Basic Science and Pathogenesis.

Background: Following the genome-wide association studies (GWAS) discovery of microglia-specific genes, particularly Trem-2, SHIP-1, and CD33, significantly associated with higher Alzheimer's disease (AD) risk, the microglia TREM2 pathway has become central for regulating amyloid load, tissue damage, and limiting its spread. These discoveries have opened up the exciting possibility of therapeutic microglia TREM2 manipulation in AD. To date, however, several elements of TREM2 signaling remain unknown, ranging from the temporal activation pattern and receptor-ligand binding to modulation of the brain microenvironment.

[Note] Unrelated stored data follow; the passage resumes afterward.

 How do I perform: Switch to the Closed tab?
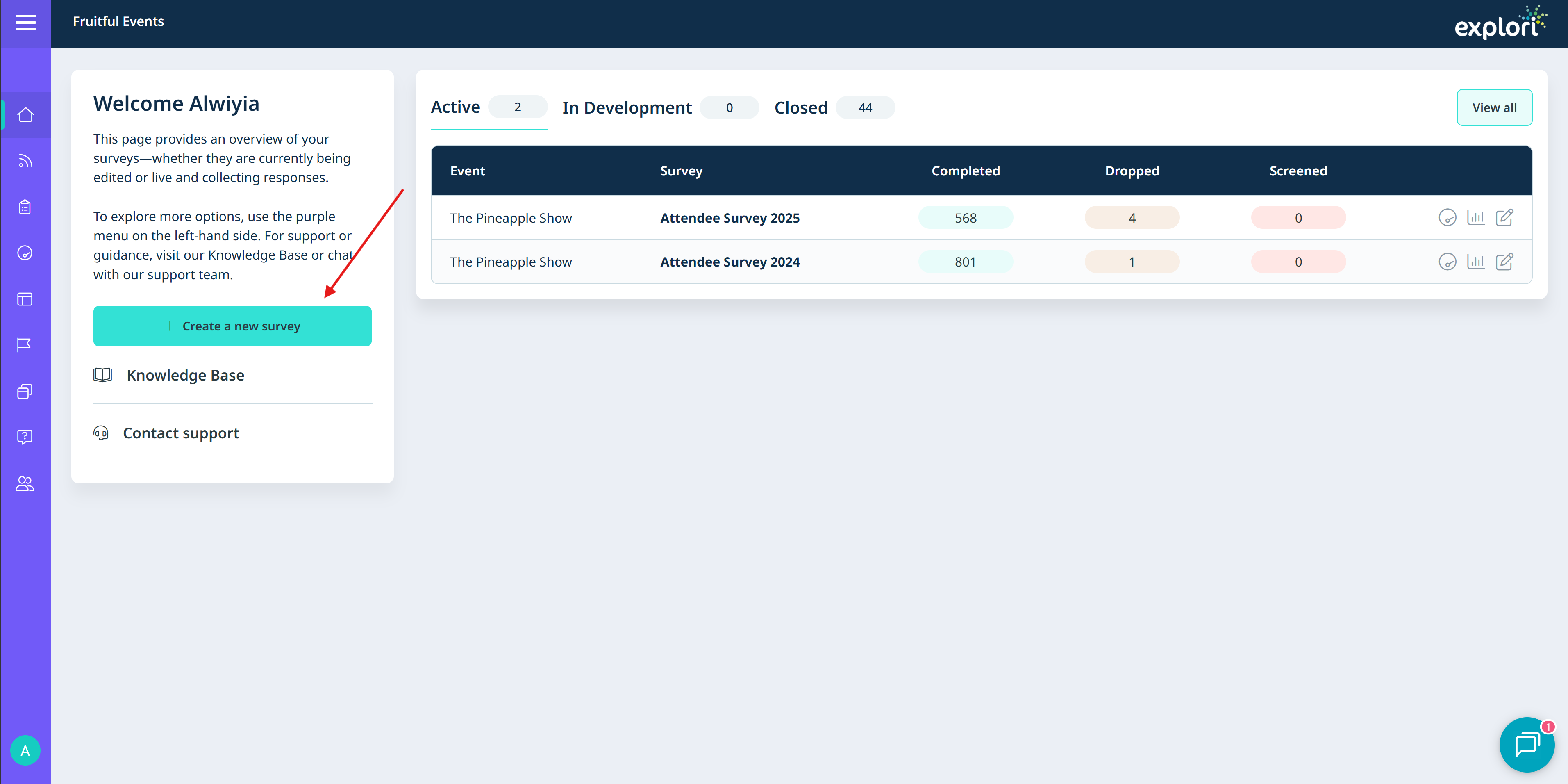point(800,108)
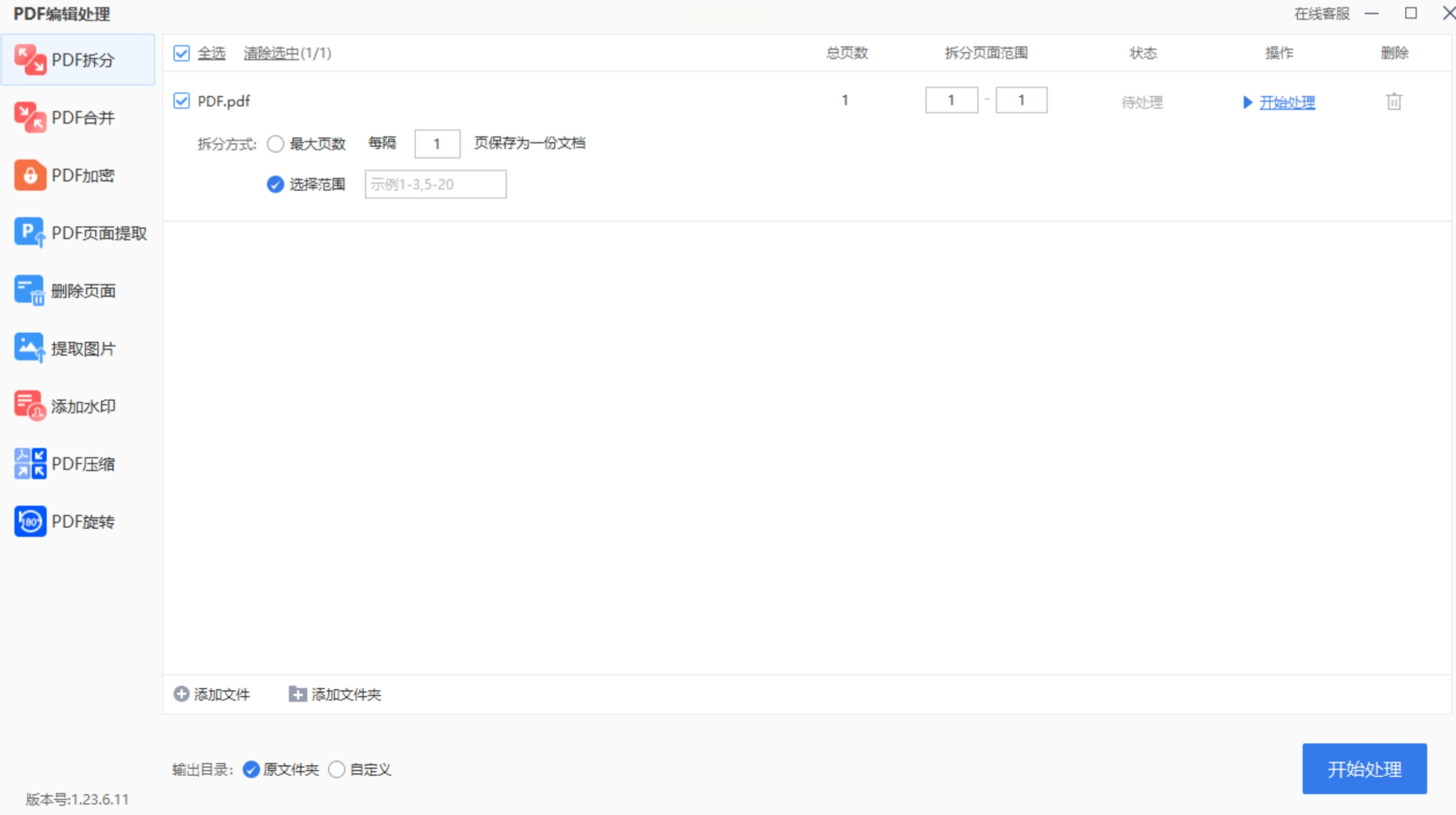Click the page range input field 示例1-3,5-20
The width and height of the screenshot is (1456, 815).
click(435, 185)
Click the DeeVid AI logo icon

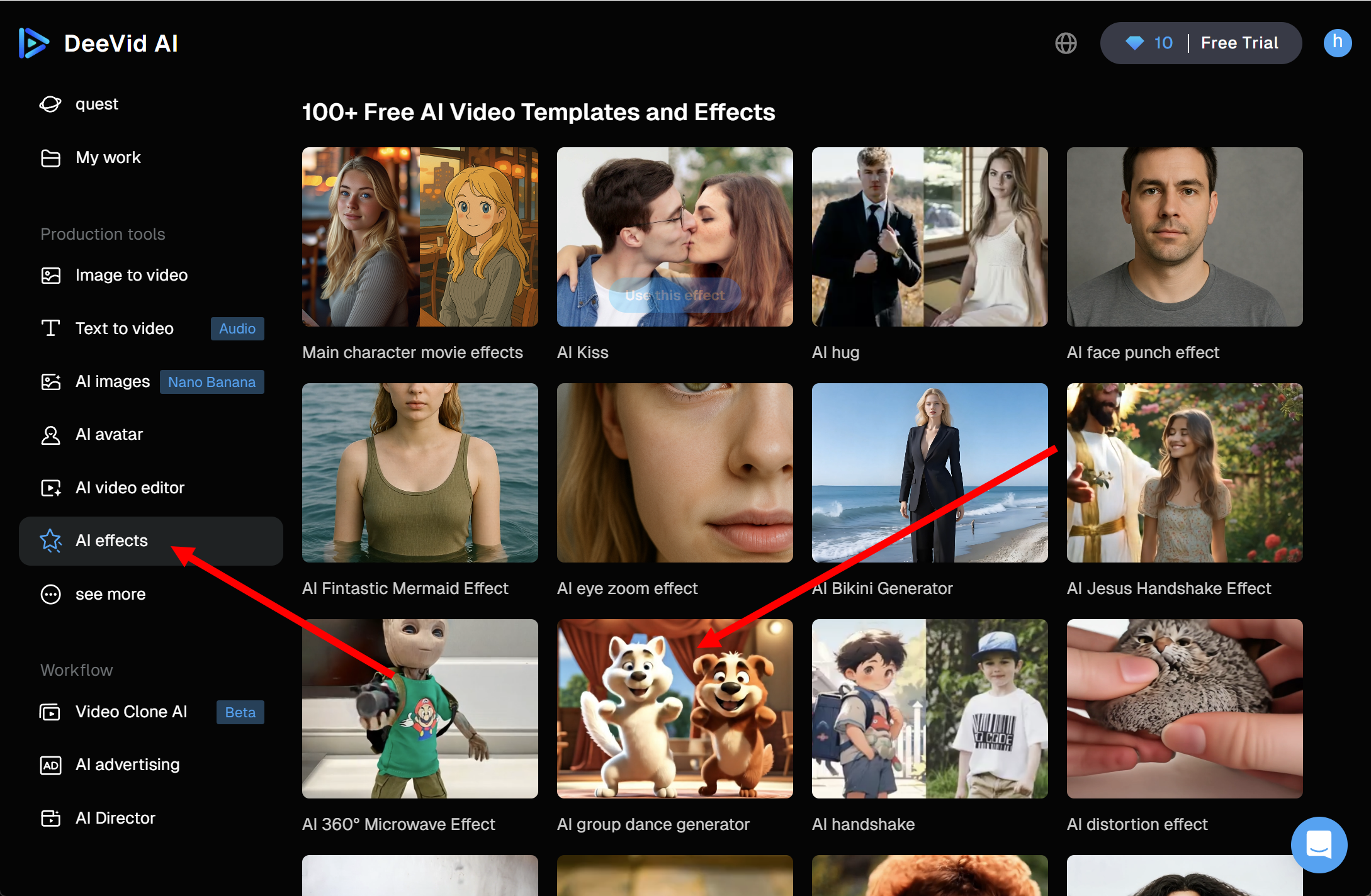coord(33,43)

This study aimed to investigate the consequences of reduced microglia Trem-2 expression on oxidative stress, inflammatory response, and cognitive impairment. We hypothesized that a decrease in Trem-2 expression would lead to an increase in oxidative stress markers, an up-regulation of inflammatory cytokines, and a decline in cognitive function METHOD: We mimicked the neuroinflammatory milieu of AD by using LPS as a neuroinflammatory tool in vitro (BV2 microglia) and in vivo (C57BL6 mice).

Result: We found that LPS-induced reduction in Trem-2 expression resulted in significantly higher levels of oxidative stress markers, including increased production of reactive oxygen species (increased DCFDA intensity), nitrite level, and reduced GSH content, both in vitro and in vivo. Likewise, we observed a significant increase in the level of tumor necrosis factor-alpha (TNF-α) in both the BV2 microglia and C57BL6 mice following LPS treatment. Furthermore, the MWM cognitive test revealed a decline in spatial memory and learning abilities in mice with decreased Trem-2 expression compared to control mice.

Conclusion: These results emphasize the importance of Trem-2 in maintaining a healthy brain environment and suggest that targeting Trem-2 could be a potential therapeutic strategy for neurodegenerative diseases associated with microglia dysfunction.